I am going to attempt to reply to the topic of the current state of folk music in the UK but firstly I would like to give a rough introduction before modulating, as it were...
    Checking the Leicestershire Folk Diary, I can see several clubs that are longstanding, prominently feature 'traditional' music, some weekly, some monthly, with booked artists backed by locals. A plethora of singarounds which have seemingly open policies (a couple which I know personally do not have any problems fitting in traditional styles alongside a wide range of interlocking genres), plus various one-off gigs and, under the radar, house concerts, one of which I was invited to a couple of weeks back.
    When I first encountered folk music in my teens, it seemed to fit alongside my interest in jazz and to a lesser extent rock. Gateways: an Alex Campbell early record/Dylan/live exposure to the McPeake family in the club just founded locally, circa 1962-3, plus Anne Briggs who mightily impressed me (in Nottingham and later in London). Interest in folk music also made me rethink my somewhat dismissive attitude to country blues compared to the jazz of the time I was listening to.

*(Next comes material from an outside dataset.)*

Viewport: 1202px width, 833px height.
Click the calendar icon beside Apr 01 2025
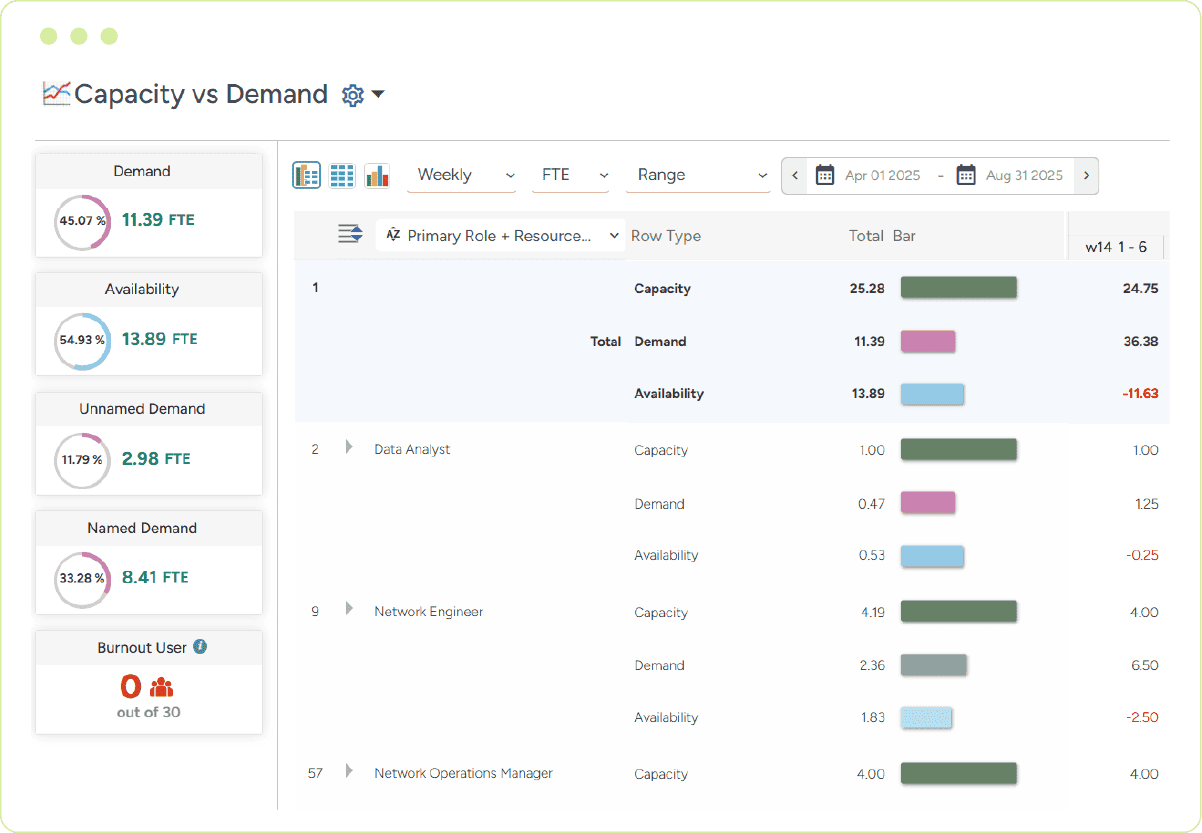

    I've just checked an old copy of Singabout, dated 1987 which was a local zine focused on the area, edited by the late Roy Harris. A cursory count of clubs moves it upwards from those early 60's venues and I would guess that the apparent contraction that many allude to follows although this doesn't quite fit the narrative of a scene in the 80's killed off by - choose your poison. But I would accept there was a drop in the number of clubs over the years. Given the expanded variety of outlets for all musics of whatever genre in the twenty first century, cheap technology and the ease of producing recordings for cd/download etc, I would argue that these factors balance to a certain extent those contractions. Guesswork, of course, but my impression. Fwiw.
    For creative musicians, labels tend to be unhelpful and often ignored. They were back in the old days, certainly. I know, I was around, from the provinces to London round 1965 and onwards. Similarly, young musicians today have no problem ranging across artificial boundaries and alongside of their contemporary creativity I've noticed a growing interest in older artists like Shirley Collins, whose 'traditional' credentials would, I assume, be unchallenged except by the more rigid retro-ideologues. A big feature in The Wire magazine and a long and favourable review of her last album provides some evidence of this. This publication, which started in the 1982 to focus on experimental jazz and evolved to cover a much wider range of challenging musics provides an interesting example of how music, art and artists evolve. It has also covered and reviewed many folk artists. If people want to see a 'tradition' frozen into said retro-ideologues' purist abstractions, which, in my experience, musicians don't waste their energy on debating, good luck to them. Similarly, if people want to embrace the generosity of spirit that my early folk heroes such as Alex Campbell, Anne Briggs, Shirley Collins exemplified and which I witness in the musics of today, they may, perhaps see that the old songs can still have meaning and audience. The 'tradition' survived the retro-ideologues, after all. So perhaps the scene - or scenes - might be in ruder health than narrow partisan interests continually and repetitively state. Imo. Fewer folk clubs? Who cares?There was one in my home town in 1963. There are still local venues where you can find traditional song as stated above.
    Overall, I see two main differences over the years are the older age demographic and the different platforms now available to musicians beyond the 'folk club' and these can well contain enough spaces for traditions to be explored in a variety of ways. Creative musicians will continue to do so, I suspect.